[cmake-developers] Branches on next

Ben Boeckel ben.boeckel at kitware.com
Tue Feb 11 23:03:50 EST 2014


On Tue, Feb 11, 2014 at 19:16:49 -0500, Matthew Woehlke wrote:
> On 2014-02-11 17:54, Ben Boeckel wrote:
> >Parsing in CMake is split into separate sections: the part which parses
> >the lines into CMake's command calls and the part which expands
> >variables (which is why "${cmd}(${args})" isn't allowed).
> 
> Right; I'd figured that much out on my own, and my own parser AFAICT
> operates in a similar manner to CMake itself... it doesn't try to
> tokenize variable substitutions (I didn't need that, and it would
> have made the API non-trivially more complex), although it does choke
> if it seems things like '${foo\n'. From what I can tell, the CMake
> command parsing pass does also?

Probably worth a test. The new parser will see:

    ${foo
    }

and happily lookup the "foo\n" variable. The old parser may have choked.
FWIW, variables named as such can still come in through CMakeCache.txt
and probably the command line as well, so maybe there's some value here.
If it's wanted, I can tighten up the new implementation (it's also the
perfect release version to start rejecting junk like ';' or ' ' in
variable names, but it is probably too late in the release cycle at this
point).

> >ExpandVariablesInString is the part which takes a string which may have
> >variables in it and dereferences them.
> 
> Yes, that's why your changes are probably not all that helpful to
> understanding CMake's parsing... one must first understand the
> initial parse pass, which I assume is still in lex (unless you
> rewrote it too and forgot to mention it ;-), which I doubt).

That code isn't even on the radar for expensive code.

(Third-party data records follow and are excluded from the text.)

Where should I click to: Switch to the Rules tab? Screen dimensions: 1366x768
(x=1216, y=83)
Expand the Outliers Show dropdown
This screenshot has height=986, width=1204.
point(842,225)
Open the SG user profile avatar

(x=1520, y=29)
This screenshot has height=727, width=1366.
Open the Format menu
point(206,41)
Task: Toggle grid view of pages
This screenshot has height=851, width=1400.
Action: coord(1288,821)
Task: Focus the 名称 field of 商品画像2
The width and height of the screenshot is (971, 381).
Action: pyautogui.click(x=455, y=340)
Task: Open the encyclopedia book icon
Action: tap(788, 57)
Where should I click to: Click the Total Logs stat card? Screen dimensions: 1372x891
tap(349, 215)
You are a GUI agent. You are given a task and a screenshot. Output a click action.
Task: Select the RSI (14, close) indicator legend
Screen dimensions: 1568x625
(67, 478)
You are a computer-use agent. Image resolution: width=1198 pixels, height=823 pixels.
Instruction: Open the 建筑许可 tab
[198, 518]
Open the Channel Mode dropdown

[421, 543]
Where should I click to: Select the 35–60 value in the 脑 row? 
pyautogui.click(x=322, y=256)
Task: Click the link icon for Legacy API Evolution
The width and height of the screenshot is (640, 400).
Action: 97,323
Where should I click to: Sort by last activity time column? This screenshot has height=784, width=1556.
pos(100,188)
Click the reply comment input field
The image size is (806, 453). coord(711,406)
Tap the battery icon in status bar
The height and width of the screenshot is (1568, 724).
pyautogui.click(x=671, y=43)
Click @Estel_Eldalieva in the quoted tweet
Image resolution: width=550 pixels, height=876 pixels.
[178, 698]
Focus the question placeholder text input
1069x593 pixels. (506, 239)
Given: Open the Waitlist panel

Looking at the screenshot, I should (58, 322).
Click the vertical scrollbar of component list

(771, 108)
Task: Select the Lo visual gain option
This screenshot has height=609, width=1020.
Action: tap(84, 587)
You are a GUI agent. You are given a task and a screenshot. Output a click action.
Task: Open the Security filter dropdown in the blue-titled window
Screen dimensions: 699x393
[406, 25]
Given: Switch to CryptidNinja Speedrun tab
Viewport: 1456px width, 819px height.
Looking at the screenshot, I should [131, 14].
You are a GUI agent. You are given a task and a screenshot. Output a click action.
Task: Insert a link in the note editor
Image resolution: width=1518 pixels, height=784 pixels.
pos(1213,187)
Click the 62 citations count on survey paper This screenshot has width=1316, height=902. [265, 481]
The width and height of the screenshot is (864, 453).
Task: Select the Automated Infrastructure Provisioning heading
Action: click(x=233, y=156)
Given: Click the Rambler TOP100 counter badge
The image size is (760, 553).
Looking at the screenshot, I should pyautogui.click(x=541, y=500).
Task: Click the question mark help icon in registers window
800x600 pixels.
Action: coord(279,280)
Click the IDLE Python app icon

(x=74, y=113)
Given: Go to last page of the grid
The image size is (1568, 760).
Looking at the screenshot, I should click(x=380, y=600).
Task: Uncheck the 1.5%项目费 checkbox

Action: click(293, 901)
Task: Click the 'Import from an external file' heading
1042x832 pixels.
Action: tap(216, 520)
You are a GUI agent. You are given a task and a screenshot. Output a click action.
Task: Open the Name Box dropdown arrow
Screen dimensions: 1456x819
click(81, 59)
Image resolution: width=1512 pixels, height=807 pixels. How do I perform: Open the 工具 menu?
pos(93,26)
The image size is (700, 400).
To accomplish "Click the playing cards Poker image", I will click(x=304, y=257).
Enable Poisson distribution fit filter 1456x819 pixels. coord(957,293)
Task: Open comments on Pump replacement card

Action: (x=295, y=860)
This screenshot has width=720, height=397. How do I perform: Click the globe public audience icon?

It probably could
be replaced with smaller code other than lex/yacc, but it's not worth
the time if performance is the goal (removing lines, however…). Anything
other than comments and blank lines is always in the form:

    <command> "(" <argstring> ")" <newline>

which is pretty fast (the parser is also set up once per file; the EVIS
lex/yacc parser was set up and torn down for *each* expansion which is
generally per-line which contains any of "@$\\").

> >Corner cases I hit while developing the new parser:
> >
> >   - in "\@var@", 'var' is expanded;
> 
> Is '@var@' actually expanded in plain CMake script? (OMG... it is...)
> 
> I wonder how many people are even aware of this. At any rate, at
> least kate doesn't highlight it. (vim doesn't either, but vim also
> doesn't highlight '${var}', so no surprise it doesn't.)
> 
> Alas, my parser does not accept these at present.

It was news to me as well. In any case, it's only expanded if 'var' is
defined (and it must occur all on one line). For the
configure_file(@ONLY) command, it will expand @var@ to empty strings
however. It's a backwards compat thing; see bug 2722.

> >  - '\;' is always literal (don't ask why, but if you don't keep the
> >    slash around, things fail);
> 
> Oh, ick... right now I'm not handling ';' as special but as literal
> text of an argument. If anyone is using that instead of whitespace as
> an argument specifier, then too bad :-). (For now at least, since
> fixing it will require some odd fiddling with the API. Or possibly
> declaring that ';' now counts as whitespace :P.)
> 
> AFAICT, \; is only an escape when it *isn't* quoted. In quotes it's
> just two normal characters. (This appears to be the only escape that
> behaves differently quoted versus not.)

Yeah, I think if the string is quoted, the 'noEscapes' is false which is
where it acts…weird. I think it has to do with nested lists breaking if
the semicolon disappears or something (ExpandListArguments deals with
escaped semicolons and nothing else).